Renata ressaltou ainda que é preciso fortalecer a indústria nacional e criar um ambiente acadêmico, tecnológico e industrial para manter nossos recursos humanos no país. Falou também sobre a importância de se desenvolver plataformas próprias. “Não me refiro a redes sociais, mas dezenas de outras plataformas de interesse público que têm impacto na vida das pessoas, nas localidades, e que poderiam ser desenvolvidas com tecnologias e esforço da indústria nacional, do Estado, de parcerias público-privadas. Uma série de possibilidades para pensarmos plataformas, cujas arquiteturas estejam mais em sintonia com as necessidades culturais, sociais e econômicas da população brasileira”.
Sobre o Fórum da Internet no Brasil
O FIB, que em 2023 chega à sua 13ª edição, é uma atividade preparatória para o Fórum de Governança da Internet (IGF) e busca incentivar debates sobre as questões mais proeminentes para a consolidação e expansão de uma Internet no Brasil cada vez mais diversa, universal e inovadora. Visa, ainda, evidenciar os princípios da liberdade, dos direitos humanos e da privacidade, de acordo com o decálogo de Princípios para a Governança e Uso da Internet do CGI.br.

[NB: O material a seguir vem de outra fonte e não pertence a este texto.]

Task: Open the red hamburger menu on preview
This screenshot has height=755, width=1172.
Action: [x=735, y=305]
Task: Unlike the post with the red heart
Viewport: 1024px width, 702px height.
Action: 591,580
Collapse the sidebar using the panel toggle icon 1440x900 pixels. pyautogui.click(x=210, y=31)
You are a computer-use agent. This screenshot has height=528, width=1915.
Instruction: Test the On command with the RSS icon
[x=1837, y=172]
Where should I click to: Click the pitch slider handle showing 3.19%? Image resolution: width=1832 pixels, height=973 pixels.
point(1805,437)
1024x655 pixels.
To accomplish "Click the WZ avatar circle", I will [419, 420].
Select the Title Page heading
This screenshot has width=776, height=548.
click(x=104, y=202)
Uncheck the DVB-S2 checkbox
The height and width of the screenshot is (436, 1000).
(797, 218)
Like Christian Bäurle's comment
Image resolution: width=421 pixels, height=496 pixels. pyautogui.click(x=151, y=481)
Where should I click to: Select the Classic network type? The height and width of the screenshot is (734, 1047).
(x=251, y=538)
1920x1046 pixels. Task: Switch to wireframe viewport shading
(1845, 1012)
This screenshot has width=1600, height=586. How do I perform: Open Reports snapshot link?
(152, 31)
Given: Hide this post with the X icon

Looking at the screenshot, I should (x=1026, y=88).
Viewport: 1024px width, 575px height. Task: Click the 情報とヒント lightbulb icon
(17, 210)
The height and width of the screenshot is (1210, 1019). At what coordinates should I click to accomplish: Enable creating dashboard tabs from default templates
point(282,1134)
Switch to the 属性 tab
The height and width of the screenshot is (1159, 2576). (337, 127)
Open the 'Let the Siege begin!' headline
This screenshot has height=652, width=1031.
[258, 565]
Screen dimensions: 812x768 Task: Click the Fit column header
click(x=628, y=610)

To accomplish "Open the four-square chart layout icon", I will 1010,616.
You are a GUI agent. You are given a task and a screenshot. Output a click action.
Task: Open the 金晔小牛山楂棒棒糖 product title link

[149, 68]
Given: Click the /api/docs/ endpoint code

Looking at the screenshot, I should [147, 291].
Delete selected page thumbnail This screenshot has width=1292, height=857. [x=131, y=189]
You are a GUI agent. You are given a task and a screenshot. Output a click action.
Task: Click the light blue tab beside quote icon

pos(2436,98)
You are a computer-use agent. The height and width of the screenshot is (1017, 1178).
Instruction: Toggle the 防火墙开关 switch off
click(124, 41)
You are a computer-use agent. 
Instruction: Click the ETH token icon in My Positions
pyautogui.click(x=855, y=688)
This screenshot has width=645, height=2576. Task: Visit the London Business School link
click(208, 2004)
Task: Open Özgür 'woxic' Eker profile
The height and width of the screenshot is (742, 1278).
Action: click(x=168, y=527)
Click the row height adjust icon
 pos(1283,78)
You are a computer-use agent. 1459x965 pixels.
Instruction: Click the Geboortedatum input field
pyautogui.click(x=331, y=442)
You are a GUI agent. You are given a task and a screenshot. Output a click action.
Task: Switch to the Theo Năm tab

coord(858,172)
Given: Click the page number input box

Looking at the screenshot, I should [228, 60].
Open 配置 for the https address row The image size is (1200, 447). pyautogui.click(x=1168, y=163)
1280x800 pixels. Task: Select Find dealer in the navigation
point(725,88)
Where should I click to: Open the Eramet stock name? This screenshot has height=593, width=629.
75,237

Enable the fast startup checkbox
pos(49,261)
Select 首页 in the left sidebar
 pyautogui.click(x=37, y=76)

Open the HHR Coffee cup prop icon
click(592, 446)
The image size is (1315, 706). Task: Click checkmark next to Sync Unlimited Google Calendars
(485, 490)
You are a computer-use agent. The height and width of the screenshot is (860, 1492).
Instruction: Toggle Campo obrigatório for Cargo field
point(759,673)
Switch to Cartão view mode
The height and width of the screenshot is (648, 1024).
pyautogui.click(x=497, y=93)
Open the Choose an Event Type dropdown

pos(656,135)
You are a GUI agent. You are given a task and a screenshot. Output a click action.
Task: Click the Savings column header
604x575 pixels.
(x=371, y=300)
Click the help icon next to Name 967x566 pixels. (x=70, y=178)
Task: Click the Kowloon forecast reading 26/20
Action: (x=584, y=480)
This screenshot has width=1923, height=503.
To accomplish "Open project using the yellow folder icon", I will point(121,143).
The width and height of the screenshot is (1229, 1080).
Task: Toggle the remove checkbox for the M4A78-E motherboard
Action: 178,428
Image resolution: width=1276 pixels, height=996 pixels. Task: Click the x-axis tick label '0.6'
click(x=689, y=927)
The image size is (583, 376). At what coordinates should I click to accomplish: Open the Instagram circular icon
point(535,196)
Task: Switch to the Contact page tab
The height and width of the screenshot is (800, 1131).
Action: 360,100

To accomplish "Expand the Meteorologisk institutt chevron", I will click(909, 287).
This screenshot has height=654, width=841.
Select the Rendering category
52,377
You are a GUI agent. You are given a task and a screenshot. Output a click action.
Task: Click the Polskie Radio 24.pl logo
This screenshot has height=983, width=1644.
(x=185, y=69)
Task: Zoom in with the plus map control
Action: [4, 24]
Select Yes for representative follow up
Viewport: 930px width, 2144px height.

Sobre o Comitê Gestor da Internet no Brasil – CGI.br
O Comitê Gestor da Internet no Brasil, responsável por estabelecer diretrizes estratégicas relacionadas ao uso e desenvolvimento da Internet no Brasil, coordena e integra todas as iniciativas de serviços Internet no País, promovendo a qualidade técnica, a inovação e a disseminação dos serviços ofertados. Com base nos princípios do multissetorialismo e transparência, o CGI.br representa um modelo de governança da Internet democrático, elogiado internacionalmente, em que todos os setores da sociedade são partícipes de forma equânime de suas decisões. Uma de suas formulações são os 10 Princípios para a Governança e Uso da Internet (https://cgi.br/resolucoes/documento/2009/003). Mais informações em https://cgi.br/.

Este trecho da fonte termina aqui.